### Task directions
For every line in the material below that holds "computer", report the line.

### Given records
○ ○ ○ ○ ○
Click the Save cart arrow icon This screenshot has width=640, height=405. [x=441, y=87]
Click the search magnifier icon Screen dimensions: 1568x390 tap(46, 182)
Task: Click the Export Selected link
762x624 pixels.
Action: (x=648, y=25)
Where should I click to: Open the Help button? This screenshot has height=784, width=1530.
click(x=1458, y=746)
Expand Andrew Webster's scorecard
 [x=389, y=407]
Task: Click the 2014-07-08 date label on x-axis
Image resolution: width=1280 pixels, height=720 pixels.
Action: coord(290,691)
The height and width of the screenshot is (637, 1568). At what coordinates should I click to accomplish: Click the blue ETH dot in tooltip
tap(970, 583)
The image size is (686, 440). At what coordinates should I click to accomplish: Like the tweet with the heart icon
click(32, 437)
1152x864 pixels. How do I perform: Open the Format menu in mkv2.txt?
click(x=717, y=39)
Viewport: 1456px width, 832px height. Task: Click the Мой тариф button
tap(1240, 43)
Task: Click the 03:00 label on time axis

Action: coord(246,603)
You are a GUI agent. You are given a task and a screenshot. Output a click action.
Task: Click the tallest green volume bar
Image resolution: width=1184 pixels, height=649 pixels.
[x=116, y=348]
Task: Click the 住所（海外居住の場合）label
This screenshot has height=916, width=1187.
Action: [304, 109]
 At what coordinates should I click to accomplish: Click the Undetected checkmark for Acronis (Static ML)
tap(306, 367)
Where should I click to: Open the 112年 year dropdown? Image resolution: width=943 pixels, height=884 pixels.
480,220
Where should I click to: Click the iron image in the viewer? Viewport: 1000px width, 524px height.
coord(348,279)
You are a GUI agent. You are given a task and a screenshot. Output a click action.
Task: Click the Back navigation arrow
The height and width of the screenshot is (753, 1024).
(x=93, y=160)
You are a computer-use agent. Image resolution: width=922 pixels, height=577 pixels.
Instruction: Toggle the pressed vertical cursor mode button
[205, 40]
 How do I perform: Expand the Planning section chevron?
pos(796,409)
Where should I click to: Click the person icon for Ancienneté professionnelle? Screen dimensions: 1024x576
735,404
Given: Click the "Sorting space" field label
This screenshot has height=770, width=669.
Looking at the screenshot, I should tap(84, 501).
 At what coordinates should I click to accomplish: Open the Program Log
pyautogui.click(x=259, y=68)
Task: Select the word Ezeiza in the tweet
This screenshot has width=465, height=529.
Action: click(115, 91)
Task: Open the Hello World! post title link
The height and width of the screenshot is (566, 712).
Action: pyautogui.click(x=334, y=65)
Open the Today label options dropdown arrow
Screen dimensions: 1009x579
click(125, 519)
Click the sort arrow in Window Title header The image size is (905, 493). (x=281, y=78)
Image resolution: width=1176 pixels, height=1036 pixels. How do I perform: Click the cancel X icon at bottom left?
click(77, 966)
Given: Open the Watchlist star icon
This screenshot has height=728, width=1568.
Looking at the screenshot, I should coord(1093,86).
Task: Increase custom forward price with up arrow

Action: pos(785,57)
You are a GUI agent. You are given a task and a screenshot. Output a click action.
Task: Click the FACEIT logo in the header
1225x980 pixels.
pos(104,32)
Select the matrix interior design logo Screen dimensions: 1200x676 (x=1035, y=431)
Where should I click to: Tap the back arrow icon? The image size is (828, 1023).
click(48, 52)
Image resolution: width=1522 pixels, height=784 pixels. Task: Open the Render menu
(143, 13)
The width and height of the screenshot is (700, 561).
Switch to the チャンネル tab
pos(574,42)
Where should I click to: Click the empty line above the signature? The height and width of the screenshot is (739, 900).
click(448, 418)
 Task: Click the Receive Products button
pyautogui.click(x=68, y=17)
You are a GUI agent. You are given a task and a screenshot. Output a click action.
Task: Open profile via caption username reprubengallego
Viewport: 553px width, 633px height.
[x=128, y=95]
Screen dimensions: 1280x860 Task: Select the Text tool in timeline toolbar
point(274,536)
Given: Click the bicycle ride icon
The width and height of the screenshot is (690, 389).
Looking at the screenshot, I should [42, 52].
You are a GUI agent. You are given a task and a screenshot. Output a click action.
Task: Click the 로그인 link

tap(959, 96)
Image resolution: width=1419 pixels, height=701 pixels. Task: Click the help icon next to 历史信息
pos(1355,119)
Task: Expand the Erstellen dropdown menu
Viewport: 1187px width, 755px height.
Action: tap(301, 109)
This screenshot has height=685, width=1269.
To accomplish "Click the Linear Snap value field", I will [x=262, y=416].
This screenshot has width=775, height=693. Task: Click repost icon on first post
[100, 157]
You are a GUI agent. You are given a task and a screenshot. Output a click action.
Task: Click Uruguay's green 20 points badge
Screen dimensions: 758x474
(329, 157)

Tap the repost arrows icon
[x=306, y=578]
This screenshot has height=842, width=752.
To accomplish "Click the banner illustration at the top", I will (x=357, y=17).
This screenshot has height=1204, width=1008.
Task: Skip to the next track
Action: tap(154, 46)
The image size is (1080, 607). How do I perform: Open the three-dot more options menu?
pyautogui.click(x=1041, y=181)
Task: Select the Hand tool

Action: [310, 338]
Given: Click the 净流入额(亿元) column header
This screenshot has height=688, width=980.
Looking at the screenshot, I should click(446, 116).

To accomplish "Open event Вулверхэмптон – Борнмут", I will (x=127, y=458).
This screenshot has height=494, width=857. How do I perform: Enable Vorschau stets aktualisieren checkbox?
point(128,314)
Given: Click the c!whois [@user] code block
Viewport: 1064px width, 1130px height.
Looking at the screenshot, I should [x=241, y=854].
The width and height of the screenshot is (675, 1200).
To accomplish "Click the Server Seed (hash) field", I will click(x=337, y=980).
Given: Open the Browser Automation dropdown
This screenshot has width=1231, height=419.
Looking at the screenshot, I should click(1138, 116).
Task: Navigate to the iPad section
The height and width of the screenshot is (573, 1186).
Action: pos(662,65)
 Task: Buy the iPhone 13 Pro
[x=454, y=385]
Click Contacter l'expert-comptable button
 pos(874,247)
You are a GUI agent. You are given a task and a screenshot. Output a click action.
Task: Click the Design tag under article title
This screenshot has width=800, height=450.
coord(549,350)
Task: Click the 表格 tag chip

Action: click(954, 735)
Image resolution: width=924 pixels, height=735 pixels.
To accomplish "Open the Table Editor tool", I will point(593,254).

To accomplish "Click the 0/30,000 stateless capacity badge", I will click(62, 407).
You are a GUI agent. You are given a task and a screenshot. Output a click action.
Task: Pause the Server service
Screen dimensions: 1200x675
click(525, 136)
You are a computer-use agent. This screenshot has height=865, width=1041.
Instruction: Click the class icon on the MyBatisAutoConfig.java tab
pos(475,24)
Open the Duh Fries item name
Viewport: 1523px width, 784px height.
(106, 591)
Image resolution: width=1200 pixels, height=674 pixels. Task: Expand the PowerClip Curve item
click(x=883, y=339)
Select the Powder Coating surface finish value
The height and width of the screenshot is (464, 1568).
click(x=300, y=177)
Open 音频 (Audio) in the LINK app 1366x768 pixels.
○ ○ ○ ○ ○
### Result for this exercise
You are a computer-use agent. Image resolution: width=922 pixels, height=577 pixels.
You are a computer-use agent. This screenshot has height=865, width=1041.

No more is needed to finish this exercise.